◆ Exercise ◆
Lay out every line of the material below as a JSON list of strings, one string per line, omitting any blank lines.

[Stored data entries]
---
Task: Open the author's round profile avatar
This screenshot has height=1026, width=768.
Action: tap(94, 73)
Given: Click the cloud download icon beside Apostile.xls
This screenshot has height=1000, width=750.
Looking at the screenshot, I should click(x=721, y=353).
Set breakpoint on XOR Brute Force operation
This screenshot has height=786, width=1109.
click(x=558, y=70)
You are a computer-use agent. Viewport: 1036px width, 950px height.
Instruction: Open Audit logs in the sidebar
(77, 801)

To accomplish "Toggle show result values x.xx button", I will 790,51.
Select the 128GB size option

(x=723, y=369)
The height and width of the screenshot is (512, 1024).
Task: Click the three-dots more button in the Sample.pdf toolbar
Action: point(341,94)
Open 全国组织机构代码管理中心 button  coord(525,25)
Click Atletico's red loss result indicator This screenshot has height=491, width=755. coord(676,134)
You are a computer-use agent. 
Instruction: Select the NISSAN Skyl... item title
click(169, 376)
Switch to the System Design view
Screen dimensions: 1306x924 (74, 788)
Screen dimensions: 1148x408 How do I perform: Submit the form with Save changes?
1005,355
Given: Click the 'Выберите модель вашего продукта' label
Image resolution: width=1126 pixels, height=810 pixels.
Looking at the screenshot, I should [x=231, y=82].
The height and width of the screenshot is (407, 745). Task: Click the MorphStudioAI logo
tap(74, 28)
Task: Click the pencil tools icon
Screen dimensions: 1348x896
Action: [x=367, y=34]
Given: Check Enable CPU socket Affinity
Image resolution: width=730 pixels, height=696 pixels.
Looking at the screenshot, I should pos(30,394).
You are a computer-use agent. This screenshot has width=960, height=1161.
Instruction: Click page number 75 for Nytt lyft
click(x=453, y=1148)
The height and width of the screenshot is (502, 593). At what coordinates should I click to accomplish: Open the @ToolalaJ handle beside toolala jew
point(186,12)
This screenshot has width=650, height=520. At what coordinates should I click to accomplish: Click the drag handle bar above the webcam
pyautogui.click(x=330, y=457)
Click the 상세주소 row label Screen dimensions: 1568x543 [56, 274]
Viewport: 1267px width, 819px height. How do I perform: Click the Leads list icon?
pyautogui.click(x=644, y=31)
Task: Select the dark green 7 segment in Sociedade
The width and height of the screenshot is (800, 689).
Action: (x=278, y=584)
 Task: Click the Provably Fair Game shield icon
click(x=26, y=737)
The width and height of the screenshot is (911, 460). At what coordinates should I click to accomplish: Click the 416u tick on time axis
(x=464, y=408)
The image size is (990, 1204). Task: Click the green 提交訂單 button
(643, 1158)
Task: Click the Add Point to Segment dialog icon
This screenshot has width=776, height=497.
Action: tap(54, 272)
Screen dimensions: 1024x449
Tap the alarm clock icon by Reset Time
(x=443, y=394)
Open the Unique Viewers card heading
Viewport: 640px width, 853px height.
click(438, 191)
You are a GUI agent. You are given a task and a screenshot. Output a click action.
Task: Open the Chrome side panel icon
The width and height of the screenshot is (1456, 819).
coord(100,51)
---
◆ Task solution ◆
[
  "Task: Open the author's round profile avatar",
  "This screenshot has height=1026, width=768.",
  "Action: tap(94, 73)",
  "Given: Click the cloud download icon beside Apostile.xls",
  "This screenshot has height=1000, width=750.",
  "Looking at the screenshot, I should click(x=721, y=353).",
  "Set breakpoint on XOR Brute Force operation",
  "This screenshot has height=786, width=1109.",
  "click(x=558, y=70)",
  "You are a computer-use agent. Viewport: 1036px width, 950px height.",
  "Instruction: Open Audit logs in the sidebar",
  "(77, 801)",
  "To accomplish \"Toggle show result values x.xx button\", I will 790,51.",
  "Select the 128GB size option",
  "(x=723, y=369)",
  "The height and width of the screenshot is (512, 1024).",
  "Task: Click the three-dots more button in the Sample.pdf toolbar",
  "Action: point(341,94)",
  "Open 全国组织机构代码管理中心 button  coord(525,25)",
  "Click Atletico's red loss result indicator This screenshot has height=491, width=755. coord(676,134)",
  "You are a computer-use agent. ",
  "Instruction: Select the NISSAN Skyl... item title",
  "click(169, 376)",
  "Switch to the System Design view",
  "Screen dimensions: 1306x924 (74, 788)",
  "Screen dimensions: 1148x408 How do I perform: Submit the form with Save changes?",
  "1005,355",
  "Given: Click the 'Выберите модель вашего продукта' label",
  "Image resolution: width=1126 pixels, height=810 pixels.",
  "Looking at the screenshot, I should [x=231, y=82].",
  "The height and width of the screenshot is (407, 745). Task: Click the MorphStudioAI logo",
  "tap(74, 28)",
  "Task: Click the pencil tools icon",
  "Screen dimensions: 1348x896",
  "Action: [x=367, y=34]",
  "Given: Check Enable CPU socket Affinity",
  "Image resolution: width=730 pixels, height=696 pixels.",
  "Looking at the screenshot, I should pos(30,394).",
  "You are a computer-use agent. This screenshot has width=960, height=1161.",
  "Instruction: Click page number 75 for Nytt lyft",
  "click(x=453, y=1148)",
  "The height and width of the screenshot is (502, 593). At what coordinates should I click to accomplish: Open the @ToolalaJ handle beside toolala jew",
  "point(186,12)",
  "This screenshot has width=650, height=520. At what coordinates should I click to accomplish: Click the drag handle bar above the webcam",
  "pyautogui.click(x=330, y=457)",
  "Click the 상세주소 row label Screen dimensions: 1568x543 [56, 274]",
  "Viewport: 1267px width, 819px height. How do I perform: Click the Leads list icon?",
  "pyautogui.click(x=644, y=31)",
  "Task: Select the dark green 7 segment in Sociedade",
  "The width and height of the screenshot is (800, 689).",
  "Action: (x=278, y=584)",
  " Task: Click the Provably Fair Game shield icon",
  "click(x=26, y=737)",
  "The width and height of the screenshot is (911, 460). At what coordinates should I click to accomplish: Click the 416u tick on time axis",
  "(x=464, y=408)",
  "The image size is (990, 1204). Task: Click the green 提交訂單 button",
  "(643, 1158)",
  "Task: Click the Add Point to Segment dialog icon",
  "This screenshot has width=776, height=497.",
  "Action: tap(54, 272)",
  "Screen dimensions: 1024x449",
  "Tap the alarm clock icon by Reset Time",
  "(x=443, y=394)",
  "Open the Unique Viewers card heading",
  "Viewport: 640px width, 853px height.",
  "click(438, 191)",
  "You are a GUI agent. You are given a task and a screenshot. Output a click action.",
  "Task: Open the Chrome side panel icon",
  "The width and height of the screenshot is (1456, 819).",
  "coord(100,51)"
]